*WRITTEN EXERCISE*
Rewrite the lines from the first one up to and including the line with "This screenshot has height=757, width=1455.", changing "chevron" to "caret" and leaving everything else the same.

*GIVEN RECORDS*
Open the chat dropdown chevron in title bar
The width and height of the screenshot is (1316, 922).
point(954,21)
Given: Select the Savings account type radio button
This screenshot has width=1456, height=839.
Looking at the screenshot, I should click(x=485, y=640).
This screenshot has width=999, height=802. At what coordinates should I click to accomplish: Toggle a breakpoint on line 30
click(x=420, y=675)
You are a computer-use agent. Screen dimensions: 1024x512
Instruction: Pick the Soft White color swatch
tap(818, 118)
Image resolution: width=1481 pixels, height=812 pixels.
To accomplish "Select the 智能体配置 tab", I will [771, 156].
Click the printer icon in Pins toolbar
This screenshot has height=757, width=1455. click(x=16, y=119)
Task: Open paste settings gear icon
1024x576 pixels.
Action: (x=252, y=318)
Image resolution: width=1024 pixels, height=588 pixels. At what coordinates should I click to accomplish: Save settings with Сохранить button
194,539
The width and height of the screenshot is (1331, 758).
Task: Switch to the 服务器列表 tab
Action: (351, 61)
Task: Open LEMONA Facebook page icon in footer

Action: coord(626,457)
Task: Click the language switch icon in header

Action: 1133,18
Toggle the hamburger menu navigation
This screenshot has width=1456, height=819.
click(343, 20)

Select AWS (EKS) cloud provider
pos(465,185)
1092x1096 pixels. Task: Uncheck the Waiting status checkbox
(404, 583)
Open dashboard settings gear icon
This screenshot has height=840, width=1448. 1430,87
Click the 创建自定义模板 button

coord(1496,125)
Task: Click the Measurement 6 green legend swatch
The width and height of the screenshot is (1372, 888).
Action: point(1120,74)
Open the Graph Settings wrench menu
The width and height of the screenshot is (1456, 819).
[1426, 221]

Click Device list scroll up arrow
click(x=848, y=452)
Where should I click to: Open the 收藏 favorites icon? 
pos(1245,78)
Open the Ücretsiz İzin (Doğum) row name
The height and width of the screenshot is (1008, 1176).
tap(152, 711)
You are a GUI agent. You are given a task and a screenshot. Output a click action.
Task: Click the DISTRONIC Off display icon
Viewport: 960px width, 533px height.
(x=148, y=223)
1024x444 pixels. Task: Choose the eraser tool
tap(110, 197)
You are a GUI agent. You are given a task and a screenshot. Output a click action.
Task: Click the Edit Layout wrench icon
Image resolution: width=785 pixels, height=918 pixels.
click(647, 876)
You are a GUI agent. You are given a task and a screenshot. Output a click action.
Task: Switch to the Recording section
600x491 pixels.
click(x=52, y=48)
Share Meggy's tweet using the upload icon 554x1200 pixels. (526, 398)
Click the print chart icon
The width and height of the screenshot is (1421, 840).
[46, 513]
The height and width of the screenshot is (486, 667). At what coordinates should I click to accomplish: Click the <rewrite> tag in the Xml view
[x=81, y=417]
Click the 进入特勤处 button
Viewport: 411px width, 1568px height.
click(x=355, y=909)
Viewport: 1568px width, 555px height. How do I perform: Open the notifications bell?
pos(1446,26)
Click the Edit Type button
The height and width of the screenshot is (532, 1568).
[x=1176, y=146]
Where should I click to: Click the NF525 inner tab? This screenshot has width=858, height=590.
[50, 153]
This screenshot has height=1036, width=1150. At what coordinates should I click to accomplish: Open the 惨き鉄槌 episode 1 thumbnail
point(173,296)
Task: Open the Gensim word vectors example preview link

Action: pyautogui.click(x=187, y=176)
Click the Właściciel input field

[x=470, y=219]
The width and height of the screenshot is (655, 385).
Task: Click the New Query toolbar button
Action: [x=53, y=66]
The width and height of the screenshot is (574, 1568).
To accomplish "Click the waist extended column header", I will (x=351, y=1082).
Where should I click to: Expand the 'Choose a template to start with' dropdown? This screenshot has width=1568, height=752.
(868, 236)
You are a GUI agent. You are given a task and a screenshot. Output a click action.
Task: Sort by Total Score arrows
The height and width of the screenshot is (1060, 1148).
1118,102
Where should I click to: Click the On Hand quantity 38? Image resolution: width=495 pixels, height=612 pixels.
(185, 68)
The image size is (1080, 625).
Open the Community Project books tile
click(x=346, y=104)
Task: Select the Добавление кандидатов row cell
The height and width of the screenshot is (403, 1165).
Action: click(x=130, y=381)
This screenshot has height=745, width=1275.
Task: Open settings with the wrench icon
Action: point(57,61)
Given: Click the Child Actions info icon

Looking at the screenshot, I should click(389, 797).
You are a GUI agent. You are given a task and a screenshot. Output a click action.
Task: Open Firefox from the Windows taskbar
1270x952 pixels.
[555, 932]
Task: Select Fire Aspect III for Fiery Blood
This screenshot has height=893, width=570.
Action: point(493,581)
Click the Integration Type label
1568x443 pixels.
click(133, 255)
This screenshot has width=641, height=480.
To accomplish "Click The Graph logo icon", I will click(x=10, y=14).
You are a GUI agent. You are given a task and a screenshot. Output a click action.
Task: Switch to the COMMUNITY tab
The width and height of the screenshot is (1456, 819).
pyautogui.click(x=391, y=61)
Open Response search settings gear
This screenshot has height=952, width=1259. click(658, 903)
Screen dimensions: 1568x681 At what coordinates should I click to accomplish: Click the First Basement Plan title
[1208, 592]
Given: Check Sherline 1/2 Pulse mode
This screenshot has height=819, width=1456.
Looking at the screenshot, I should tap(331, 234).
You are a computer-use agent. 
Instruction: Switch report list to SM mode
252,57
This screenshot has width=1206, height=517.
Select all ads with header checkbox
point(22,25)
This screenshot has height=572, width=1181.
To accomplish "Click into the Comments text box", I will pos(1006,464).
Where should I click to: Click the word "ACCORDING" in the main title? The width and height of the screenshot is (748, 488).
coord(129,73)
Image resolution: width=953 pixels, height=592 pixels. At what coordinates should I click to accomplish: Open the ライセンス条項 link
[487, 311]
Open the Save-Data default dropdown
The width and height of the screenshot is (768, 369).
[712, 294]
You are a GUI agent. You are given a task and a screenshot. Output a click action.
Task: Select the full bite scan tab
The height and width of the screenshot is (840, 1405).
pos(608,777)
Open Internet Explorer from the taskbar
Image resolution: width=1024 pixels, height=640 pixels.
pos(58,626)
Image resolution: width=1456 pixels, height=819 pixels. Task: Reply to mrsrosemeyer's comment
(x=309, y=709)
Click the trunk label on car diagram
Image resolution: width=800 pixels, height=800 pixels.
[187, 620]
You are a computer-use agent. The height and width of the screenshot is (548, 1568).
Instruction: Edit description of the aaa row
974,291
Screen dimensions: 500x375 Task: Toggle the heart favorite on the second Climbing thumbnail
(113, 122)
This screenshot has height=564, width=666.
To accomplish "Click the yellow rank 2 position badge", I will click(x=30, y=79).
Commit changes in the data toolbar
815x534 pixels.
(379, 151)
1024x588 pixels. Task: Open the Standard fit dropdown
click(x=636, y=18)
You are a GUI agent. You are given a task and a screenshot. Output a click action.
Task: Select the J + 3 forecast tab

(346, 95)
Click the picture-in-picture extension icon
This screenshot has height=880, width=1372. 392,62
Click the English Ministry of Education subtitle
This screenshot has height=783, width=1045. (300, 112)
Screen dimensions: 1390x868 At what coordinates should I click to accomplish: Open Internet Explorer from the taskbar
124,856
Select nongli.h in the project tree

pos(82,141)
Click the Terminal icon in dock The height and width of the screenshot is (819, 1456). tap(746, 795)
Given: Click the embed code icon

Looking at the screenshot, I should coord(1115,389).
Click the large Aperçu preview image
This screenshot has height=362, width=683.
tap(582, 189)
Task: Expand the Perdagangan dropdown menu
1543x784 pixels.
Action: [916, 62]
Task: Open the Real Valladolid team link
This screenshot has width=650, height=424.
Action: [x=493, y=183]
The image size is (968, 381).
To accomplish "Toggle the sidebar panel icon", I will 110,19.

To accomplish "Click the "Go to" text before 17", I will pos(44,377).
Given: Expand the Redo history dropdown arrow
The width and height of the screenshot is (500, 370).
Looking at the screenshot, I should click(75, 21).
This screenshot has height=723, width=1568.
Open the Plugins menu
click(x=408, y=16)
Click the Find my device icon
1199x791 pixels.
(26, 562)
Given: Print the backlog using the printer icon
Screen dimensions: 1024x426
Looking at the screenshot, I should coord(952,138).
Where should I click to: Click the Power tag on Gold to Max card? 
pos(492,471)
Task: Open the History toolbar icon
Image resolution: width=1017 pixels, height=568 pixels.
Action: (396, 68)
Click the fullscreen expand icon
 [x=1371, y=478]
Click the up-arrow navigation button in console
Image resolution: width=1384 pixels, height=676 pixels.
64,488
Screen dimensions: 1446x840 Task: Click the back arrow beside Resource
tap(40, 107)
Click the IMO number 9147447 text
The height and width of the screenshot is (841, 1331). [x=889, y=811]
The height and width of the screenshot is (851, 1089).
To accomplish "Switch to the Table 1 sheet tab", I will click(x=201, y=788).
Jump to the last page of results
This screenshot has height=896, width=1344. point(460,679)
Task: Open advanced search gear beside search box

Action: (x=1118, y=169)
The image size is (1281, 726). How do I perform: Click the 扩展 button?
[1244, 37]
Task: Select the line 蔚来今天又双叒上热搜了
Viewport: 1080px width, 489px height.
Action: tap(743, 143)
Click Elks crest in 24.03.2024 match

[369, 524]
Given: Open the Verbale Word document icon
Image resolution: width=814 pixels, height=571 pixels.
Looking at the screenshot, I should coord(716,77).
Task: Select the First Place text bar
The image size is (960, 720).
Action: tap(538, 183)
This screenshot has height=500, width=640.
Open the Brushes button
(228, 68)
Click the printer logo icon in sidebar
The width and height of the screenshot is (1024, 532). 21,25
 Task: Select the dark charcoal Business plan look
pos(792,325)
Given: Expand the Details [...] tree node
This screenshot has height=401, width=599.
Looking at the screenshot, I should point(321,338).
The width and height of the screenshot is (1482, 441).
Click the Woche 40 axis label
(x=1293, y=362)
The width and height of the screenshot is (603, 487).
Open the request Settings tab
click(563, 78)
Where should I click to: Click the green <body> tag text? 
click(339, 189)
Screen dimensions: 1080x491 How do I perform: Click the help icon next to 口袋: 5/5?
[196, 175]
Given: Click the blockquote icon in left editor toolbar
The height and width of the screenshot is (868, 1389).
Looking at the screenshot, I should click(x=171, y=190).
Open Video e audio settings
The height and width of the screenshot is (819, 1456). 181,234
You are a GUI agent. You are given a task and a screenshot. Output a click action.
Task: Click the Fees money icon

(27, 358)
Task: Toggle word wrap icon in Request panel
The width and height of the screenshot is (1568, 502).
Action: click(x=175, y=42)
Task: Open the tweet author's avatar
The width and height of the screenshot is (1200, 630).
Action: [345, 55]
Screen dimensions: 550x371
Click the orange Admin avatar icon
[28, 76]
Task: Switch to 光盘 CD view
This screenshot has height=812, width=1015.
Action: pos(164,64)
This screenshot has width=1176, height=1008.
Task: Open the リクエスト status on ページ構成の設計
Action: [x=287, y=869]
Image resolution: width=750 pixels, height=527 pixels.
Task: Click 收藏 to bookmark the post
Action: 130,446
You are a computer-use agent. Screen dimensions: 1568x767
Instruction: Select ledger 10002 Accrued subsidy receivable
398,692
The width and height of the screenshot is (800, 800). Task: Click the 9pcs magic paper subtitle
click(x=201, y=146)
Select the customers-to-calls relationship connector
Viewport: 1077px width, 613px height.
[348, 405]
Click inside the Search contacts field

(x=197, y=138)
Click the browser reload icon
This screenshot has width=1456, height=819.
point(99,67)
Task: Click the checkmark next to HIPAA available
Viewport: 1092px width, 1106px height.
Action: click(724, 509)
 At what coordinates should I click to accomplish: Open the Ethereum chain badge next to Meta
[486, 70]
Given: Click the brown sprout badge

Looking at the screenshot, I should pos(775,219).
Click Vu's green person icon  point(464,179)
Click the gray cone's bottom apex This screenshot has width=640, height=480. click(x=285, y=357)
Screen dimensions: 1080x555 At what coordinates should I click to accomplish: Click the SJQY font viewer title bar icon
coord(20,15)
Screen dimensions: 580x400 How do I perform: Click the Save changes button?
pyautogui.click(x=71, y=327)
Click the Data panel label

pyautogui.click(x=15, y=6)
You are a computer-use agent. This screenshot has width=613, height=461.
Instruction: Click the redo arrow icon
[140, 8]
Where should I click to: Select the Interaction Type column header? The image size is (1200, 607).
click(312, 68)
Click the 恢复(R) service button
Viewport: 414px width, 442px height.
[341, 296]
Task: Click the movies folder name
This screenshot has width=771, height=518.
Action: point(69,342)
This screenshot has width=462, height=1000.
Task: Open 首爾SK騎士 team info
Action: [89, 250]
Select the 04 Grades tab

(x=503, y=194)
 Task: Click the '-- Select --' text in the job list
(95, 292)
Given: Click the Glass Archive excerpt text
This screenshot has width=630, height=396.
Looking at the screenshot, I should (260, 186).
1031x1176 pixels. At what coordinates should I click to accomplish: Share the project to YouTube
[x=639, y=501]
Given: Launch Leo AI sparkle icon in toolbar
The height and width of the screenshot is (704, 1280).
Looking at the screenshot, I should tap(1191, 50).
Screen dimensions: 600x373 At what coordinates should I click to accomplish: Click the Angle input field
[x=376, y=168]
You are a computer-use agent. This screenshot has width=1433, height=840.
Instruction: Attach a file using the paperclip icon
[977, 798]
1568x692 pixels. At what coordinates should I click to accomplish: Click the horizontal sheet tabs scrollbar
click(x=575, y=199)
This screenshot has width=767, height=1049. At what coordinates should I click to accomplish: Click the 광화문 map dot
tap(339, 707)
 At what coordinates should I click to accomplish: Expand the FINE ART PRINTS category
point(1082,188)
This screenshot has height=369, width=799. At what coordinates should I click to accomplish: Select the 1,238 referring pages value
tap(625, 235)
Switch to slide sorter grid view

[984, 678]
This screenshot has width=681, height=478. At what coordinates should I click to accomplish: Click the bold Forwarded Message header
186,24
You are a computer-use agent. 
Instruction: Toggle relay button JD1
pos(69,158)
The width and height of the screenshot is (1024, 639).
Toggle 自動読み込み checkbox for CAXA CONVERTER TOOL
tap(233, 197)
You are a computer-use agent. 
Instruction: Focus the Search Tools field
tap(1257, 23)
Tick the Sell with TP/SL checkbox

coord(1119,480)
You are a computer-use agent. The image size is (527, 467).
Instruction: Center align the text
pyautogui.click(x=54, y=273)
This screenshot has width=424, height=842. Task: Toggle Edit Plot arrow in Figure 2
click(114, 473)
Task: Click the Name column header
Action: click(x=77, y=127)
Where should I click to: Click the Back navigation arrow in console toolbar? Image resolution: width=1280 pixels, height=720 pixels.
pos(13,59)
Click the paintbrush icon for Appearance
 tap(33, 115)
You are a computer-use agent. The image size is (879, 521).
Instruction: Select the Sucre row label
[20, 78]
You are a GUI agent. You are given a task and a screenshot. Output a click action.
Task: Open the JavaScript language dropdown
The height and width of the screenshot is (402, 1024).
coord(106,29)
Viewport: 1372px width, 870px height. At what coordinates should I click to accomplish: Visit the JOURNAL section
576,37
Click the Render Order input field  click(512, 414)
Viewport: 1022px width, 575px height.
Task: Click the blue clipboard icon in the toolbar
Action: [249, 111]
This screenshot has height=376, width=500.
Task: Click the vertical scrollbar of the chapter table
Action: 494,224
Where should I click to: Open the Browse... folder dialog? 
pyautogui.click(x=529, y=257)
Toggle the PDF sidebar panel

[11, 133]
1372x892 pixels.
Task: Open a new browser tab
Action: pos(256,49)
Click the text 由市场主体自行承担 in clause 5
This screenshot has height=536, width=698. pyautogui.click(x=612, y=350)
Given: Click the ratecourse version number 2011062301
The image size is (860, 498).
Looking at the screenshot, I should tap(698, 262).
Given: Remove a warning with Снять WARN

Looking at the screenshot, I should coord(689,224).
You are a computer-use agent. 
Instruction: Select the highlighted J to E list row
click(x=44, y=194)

*TASK SOLUTION*
Open the chat dropdown caret in title bar
The width and height of the screenshot is (1316, 922).
point(954,21)
Given: Select the Savings account type radio button
This screenshot has width=1456, height=839.
Looking at the screenshot, I should click(x=485, y=640).
This screenshot has width=999, height=802. At what coordinates should I click to accomplish: Toggle a breakpoint on line 30
click(x=420, y=675)
You are a computer-use agent. Screen dimensions: 1024x512
Instruction: Pick the Soft White color swatch
tap(818, 118)
Image resolution: width=1481 pixels, height=812 pixels.
To accomplish "Select the 智能体配置 tab", I will [771, 156].
Click the printer icon in Pins toolbar
This screenshot has height=757, width=1455. click(x=16, y=119)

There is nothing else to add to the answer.